As soon as we arrive at our boat, “Lady Grey,” everyone rushes inside to gather themselves at the seats and tables in the main cabin. On a day like this it’s nice to have a warm area to rest and regroup, something that would be unavailable in kayaks. Another advantage to the boat is its speed; you see more of the lake by boat. There is a top deck to the boat for an elevated 360-degree view if you’re willing to brave the elements. As glaciers start to appear beside us, we make our way up the ladder to the deck.
Now I’ve shot with some less than ideal footing. Standing on rafts while going through white water, riding backwards on a snowboard, on top of a moving car, I even have a picture of myself hanging off the side of a boat with one arm, no harnesses or anything. None of those were as sketchy as this wide deck was on the open lake with this boat cruising at full speed. As you can imagine, the boat creates its own head wind on top of the already hurricane gusts over open water. Chad tests these winds by trying to fall backwards into them. Leaning fully into it, the wind could keep Chad up. Wind also creates good size swells on the water that the boat is hitting at full speed, sending us bouncing all over the place. On top of that, I’m trying to shoot steady footage of everything while not going over the side of the boat, or worse, breaking and losing the equipment.

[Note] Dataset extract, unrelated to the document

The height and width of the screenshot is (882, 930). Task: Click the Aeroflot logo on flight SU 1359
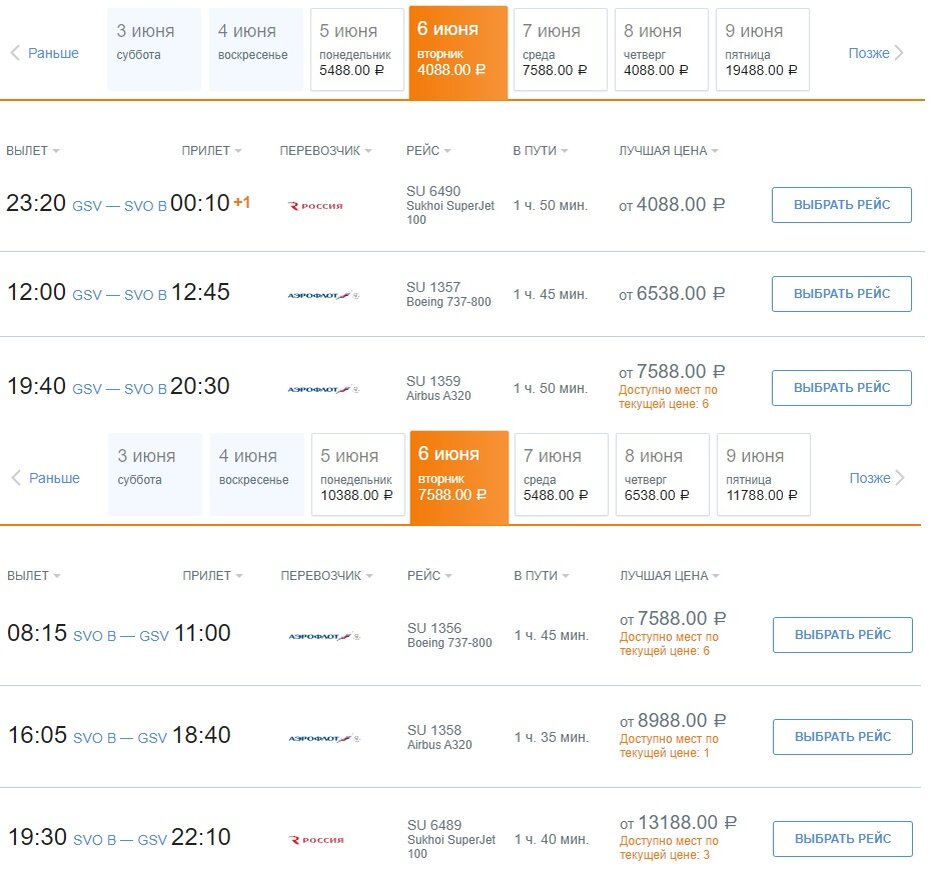[323, 389]
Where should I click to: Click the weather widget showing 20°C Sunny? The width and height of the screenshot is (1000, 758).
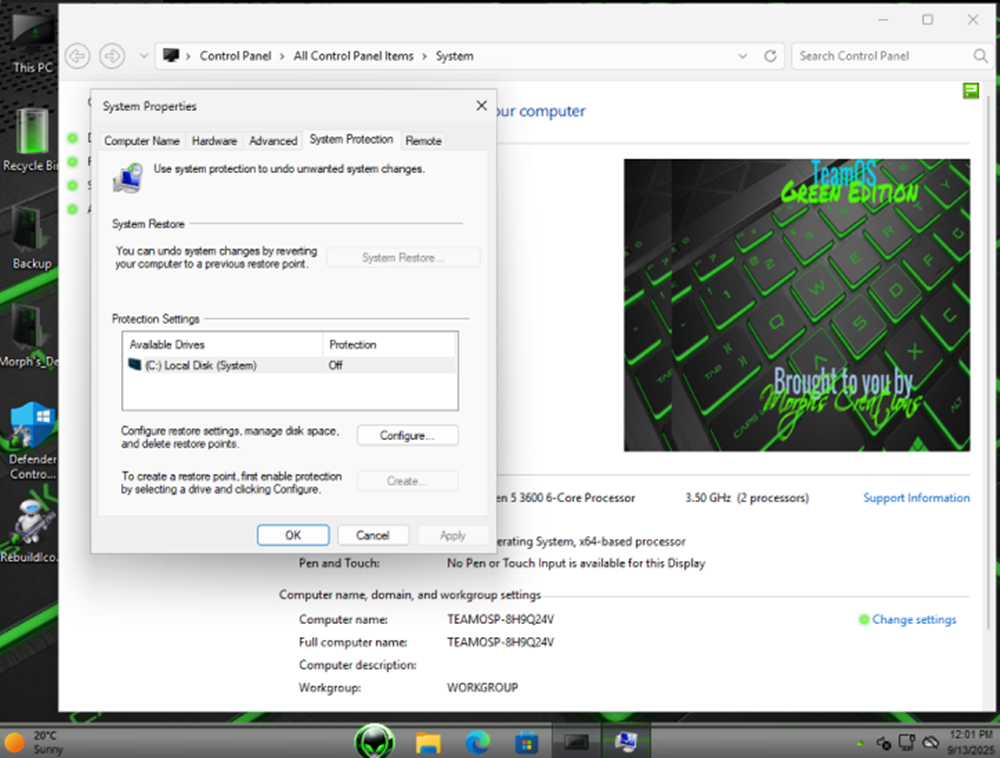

It’s a bumpy ride into the depths of the lake. The closer we get to the glacier though, the more protected we are by the mountains around us. By the time we arrive to the grey glacier, the wind feels like a breeze. The wind high above us blows ice and snow off the mountains, creating the illusion of snowfall. The wide glacier is a bright blue that I wouldn’t expect a chunk of ice to have. It’s a calm and serene scene drifting by this humongous wall of ice. One of the unique aspects of Torres Del Paine is that its made up of many different worlds, all forming one National Park. One day you’re in a wide green plain full of guanaco. The next day you’re in a dense forest on the side of a mountain. The next day you’re in the middle of a grey lake surrounded by icebergs.
Another advantage of the boat over a kayak is the ability to serve refreshments. When travelling to Chile, you will be drinking pisco. A high proof brandy made from distilling grape juice, this is the national spirit of Chile. It’s also the national spirit of Peru, but don’t bring that up to a Chilean, read more about that feud here. Sure, Chilean wine is famous, but this is what you drink when you visit. The best way I can describe it is that it tastes like a salt less margarita. Our journey on the gray lake is capped off with a toast of the beverage, served over ice from the glacier.
Back at shore the wind is waiting for us. We hike to the bus and begin our journey home. There are stops along the way for some of the more popular and breath taking views of the park. For example the Hotel Hosteria Pehoe, a famous picturesque hotel that sits on a 5-acre island in the middle of Lake Pehoe. It’s one of those places in the world that once you stand there, you’ll recognize it from the countless photographs you’ve seen of it.
Back at Eco Camp we enjoy some fresh octopus for dinner. After delicious bread pudding for desert we head to the community dome for more sips of pisco and wine. We retire to our dome with a nice fire in our wood-burning stove already lit by the hotel staff. Howling winds and crackling flames rock us to sleep at the end of day 2.